↓
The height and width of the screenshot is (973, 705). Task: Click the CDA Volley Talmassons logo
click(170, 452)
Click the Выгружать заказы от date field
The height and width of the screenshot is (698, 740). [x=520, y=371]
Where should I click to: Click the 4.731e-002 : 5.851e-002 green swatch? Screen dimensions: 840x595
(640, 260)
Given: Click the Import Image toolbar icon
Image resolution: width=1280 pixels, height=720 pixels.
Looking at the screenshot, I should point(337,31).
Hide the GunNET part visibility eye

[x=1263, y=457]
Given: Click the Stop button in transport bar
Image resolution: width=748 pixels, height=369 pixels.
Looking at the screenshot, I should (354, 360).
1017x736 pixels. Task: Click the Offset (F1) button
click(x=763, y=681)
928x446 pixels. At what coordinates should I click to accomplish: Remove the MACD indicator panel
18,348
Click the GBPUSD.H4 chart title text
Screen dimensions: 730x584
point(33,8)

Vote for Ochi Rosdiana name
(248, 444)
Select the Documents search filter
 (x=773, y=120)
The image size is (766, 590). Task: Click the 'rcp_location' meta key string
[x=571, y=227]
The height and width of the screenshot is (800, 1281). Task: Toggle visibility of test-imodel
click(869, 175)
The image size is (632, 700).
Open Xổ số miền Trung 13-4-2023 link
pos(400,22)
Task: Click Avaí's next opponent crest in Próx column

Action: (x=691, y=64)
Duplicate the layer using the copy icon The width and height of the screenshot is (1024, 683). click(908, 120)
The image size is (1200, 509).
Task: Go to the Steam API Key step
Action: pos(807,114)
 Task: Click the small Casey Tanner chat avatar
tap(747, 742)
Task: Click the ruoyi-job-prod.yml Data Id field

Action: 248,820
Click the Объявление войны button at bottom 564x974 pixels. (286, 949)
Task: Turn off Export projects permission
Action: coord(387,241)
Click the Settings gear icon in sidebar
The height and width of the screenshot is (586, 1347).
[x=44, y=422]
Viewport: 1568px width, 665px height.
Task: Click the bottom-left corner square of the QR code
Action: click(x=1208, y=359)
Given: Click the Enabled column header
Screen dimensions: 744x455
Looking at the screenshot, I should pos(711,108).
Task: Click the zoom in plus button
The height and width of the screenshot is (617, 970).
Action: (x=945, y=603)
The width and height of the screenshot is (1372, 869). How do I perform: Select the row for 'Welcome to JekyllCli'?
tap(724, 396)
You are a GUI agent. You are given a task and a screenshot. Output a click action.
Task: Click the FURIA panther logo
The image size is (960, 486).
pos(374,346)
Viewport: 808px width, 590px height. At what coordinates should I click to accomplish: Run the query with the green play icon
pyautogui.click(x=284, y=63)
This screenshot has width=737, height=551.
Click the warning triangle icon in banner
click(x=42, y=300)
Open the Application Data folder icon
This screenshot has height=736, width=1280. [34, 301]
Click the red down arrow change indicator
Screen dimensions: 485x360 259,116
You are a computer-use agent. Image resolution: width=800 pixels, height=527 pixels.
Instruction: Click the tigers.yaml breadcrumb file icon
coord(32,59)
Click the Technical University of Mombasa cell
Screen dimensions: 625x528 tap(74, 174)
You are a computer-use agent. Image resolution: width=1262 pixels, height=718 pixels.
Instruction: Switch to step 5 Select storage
↑
Exercise prompt:
Search the data for the word "agent" and copy each line where it appears.

Written answer:
You are a GUI agent. You are given a task and a screenshot. Output a click action.
You are a computer-use agent. Image resolution: width=800 pixels, height=527 pixels.
You are a computer-use agent. Image resolution: width=1262 pixels, height=718 pixels.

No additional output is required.